Striking examples where Kohn-Sham orbitals clearly have no physical meaning

Question

In Density Functional Theory courses, one is often reminded that Kohn-Sham orbitals are often said to bear no any physical meaning. They only represent a noninteracting reference system which has the same electron density as the real interacting system.

That being said, there are plenty of studies in that field’s literature that given KS orbitals a physical interpretation, often after a disclaimer similar to what I said above. To give only two examples, KS orbitals of H₂O^[1] and CO₂ closely resemble the well-known molecular orbitals.

Thus, I wonder: What good (by virtue of being intuitive, striking or famous) examples can one give as a warning of interpreting the KS orbitals resulting from a DFT calculation?

---

[1] “What Do the Kohn-Sham Orbitals and Eigenvalues Mean?”, R. Stowasser and R. Hoffmann, J. Am. Chem. Soc. 1999, 121, 3414–3420.

Answer 1

When people say that Kohn-Sham orbitals bear no physical meaning, they mean it in the sense that nobody has proved mathematically that they mean anything. However, it has been empirically observed that many times, Kohn-Sham orbitals often do look very much like Hartree-Fock orbitals, which do have accepted physical interpretations in molecular orbital theory. In fact, the reference in the OP lends evidence to precisely this latter viewpoint.

To say that orbitals are "good" or "bad" is not really that meaningful in the first place. A basic fact that can be found in any electronic structure textbook is that in theories that use determinantal wavefunctions such as Hartree-Fock theory or Kohn-Sham DFT, the occupied orbitals form an invariant subspace in that any (unitary) rotation can be applied to the collection of occupied orbitals while leaving the overall density matrix unchanged. Since any observable you would care to construct is a functional of the density matrix in SCF theories, this means that individuals orbitals themselves aren't physical observables, and therefore interpretations of any orbitals should always be undertaken with caution.

Even the premise of this question is not quite true. The energies of Kohn-Sham orbitals are known to correspond to ionization energies and electron affinities of the true electronic system due to Janak's theorem, which is the DFT analogue of Koopmans' theorem. It would be exceedingly strange if the eigenvalues were meaningful while their corresponding eigenvectors were completely meaningless.

Answer 2

This is a complex issue, particularly because people often like to think in terms of an indepedent-particle picture (i.e. the aufbau filling up orbitals), even though the exact many-body wavefunction has strong electron-electron correlations. So let me rephrase your question:

What is the relationship between the KS eigenfunctions and the exact many-body wavefunction?
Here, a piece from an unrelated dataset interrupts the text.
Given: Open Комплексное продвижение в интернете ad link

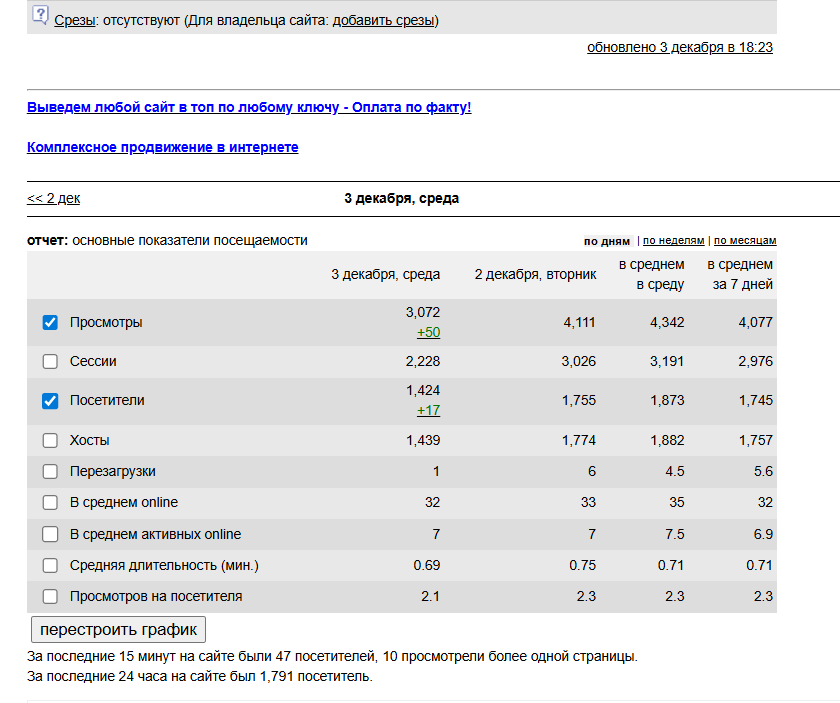Looking at the screenshot, I should 162,147.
Mathematically, as you say, the KS eigenfunctions strictly speaking have no physical meaning (as far as we know). However, the KS eigenfunctions do give a useful qualitative (and sometimes quantitative) picture. The reason for this is that the KS eigenfunctions are a pretty good approximation to something in many-body perturbation theory called the quasiparticle wavefunction. The quasiparticle wavefunction is a well-defined physical property of a system that essentially tells you if you add (or remove) an electron with a certain amount of energy, where it will go. For example, see Phys. Rev. B 74, 045102 (2006).

Are there examples of when the KS eigenfunctions don't give a good desription of the quasiparticle wavefunctions? Well there are certainly many situations where the approximations we typically use in DFT (such as the local density approximation) lead to serious problems. However, I don't know of any examples where someone has shown that the exact KS eigenfunctions (i.e. those obtained with the true exchange-correlation functional) don't agree at least qualitatively with the quasiparticle wavefunctions.

As an aside, everything I have said above applies equally well to the Hartree-Fock wavefunctions. In fact, there is a solid mathematical basis for interpreting the HF wavefunctions as an approximation to the quasiparticle wavefunctions. See Chapter 4 of Fetter's Quantum Theory of Many-Particle Systems.

What about the KS eigenvalues? Strictly speaking, in general they do not correspond to ionization energies (or any other physically useful quantity). The one exception is the highest occupied eigenvalue, which is exactly equal to the ionization energy of the system. Janak's theorem tells us that the other eigenvalues are related to the derivative of the energy with respect to the occupancy of that eigenfunction:

$$\epsilon_i=\frac{dE}{dn_i}$$

See Phys. Rev. B 18, 7165 (1978) and Phys. Rev. B 56, 16021 (1997). It turns out that empirically these eigenvalues are nonetheless pretty good approximations to the true energy levels of the system with some caveats. In particular, the band gaps of solids are systematically underestimated.